**REQUIREMENTS:**
1. Duplicate the passage of the ZooKeeper mailing-list thread starting at "On Mon, Sep" and ending at "analysis run on ZK.".
2. Answer these questions using the ZooKeeper mailing-list thread:
(a) According to Patrick Hunt, what is the best way to keep a tool from being ignored?
(b) What is ZooKeeper moving to as soon as possible, according to Thomas Koch?
(c) What web address is given for the ASF sonar instance?

**DOCUMENT SEGMENT:**
Re: ZooKeeper cleanup / refactoring / scala migration

Posted by Patrick Hunt <ph...@apache.org>.
+1, having sonar would be nice although I've found that having tools
that no one pays attention to is not useful. The best way to combat
that is to integrate it into the build (e.g. hadoop QA bot).

On Mon, Sep 5, 2011 at 1:27 AM, Thomas Koch <th...@koch.ro> wrote:
> Hi Camille,
>> We already have a reviewboard set up for zookeeper which you should plan to
>> use, and of course the hadoop build farm. If you believe additional
>> analysis tools would be useful in our build, please work with our
>> build.xml and the infra team to get the necessary tools installed. It
>> doesn't do us much good to fix things caught by your build server and then
>> have them break again because we don't have the tooling available.
>
> I understand that ZooKeeper is moving to maven as soon as possible. Once the
> move has been done, I could help getting ZK in the ASF sonar instance.[1]
> After that we can fine-tune the analysis run on ZK.
>
> [1] https://analysis.apache.org
>
> Regards,
>
> Thomas Koch, http://www.koch.ro
>

Re: ZooKeeper cleanup / refactoring / scala migration

Posted by Thomas Koch <th...@koch.ro>.
Hi Camille,
> We already have a reviewboard set up for zookeeper which you should plan to
> use, and of course the hadoop build farm. If you believe additional
> analysis tools would be useful in our build, please work with our
> build.xml and the infra team to get the necessary tools installed. It
> doesn't do us much good to fix things caught by your build server and then
> have them break again because we don't have the tooling available.

**DATASET ROWS:**
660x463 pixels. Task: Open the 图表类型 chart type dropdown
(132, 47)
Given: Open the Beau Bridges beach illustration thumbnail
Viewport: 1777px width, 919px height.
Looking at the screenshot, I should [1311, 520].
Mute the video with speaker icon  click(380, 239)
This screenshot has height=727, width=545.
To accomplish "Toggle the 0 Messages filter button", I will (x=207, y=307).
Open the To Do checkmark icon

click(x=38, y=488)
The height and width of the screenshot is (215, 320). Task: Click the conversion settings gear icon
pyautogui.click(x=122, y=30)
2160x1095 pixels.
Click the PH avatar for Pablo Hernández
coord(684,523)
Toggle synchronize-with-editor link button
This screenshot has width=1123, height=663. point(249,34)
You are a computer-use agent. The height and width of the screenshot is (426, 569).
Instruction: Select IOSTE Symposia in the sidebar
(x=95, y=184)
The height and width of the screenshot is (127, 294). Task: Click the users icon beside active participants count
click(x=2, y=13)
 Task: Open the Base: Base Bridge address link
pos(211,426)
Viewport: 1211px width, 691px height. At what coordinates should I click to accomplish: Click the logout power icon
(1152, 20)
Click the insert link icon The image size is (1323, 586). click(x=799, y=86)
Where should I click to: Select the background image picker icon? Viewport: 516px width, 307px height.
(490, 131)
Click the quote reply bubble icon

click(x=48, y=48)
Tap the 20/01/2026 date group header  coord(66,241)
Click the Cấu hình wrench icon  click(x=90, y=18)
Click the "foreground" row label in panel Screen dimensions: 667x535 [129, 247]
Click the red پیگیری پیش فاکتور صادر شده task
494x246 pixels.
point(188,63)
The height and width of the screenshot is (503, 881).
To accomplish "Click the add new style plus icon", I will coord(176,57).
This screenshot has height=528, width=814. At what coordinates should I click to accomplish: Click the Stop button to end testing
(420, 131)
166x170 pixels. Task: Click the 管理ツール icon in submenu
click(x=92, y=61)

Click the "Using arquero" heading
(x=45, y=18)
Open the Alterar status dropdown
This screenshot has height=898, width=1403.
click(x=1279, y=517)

**SOLUTIONS TO THE EXERCISE:**
1.
On Mon, Sep 5, 2011 at 1:27 AM, Thomas Koch <th...@koch.ro> wrote:
> Hi Camille,
>> We already have a reviewboard set up for zookeeper which you should plan to
>> use, and of course the hadoop build farm. If you believe additional
>> analysis tools would be useful in our build, please work with our
>> build.xml and the infra team to get the necessary tools installed. It
>> doesn't do us much good to fix things caught by your build server and then
>> have them break again because we don't have the tooling available.
>
> I understand that ZooKeeper is moving to maven as soon as possible. Once the
> move has been done, I could help getting ZK in the ASF sonar instance.[1]
> After that we can fine-tune the analysis run on ZK.

2.
(a) Integrate it into the build (for example, the hadoop QA bot).
(b) Maven.
(c) https://analysis.apache.org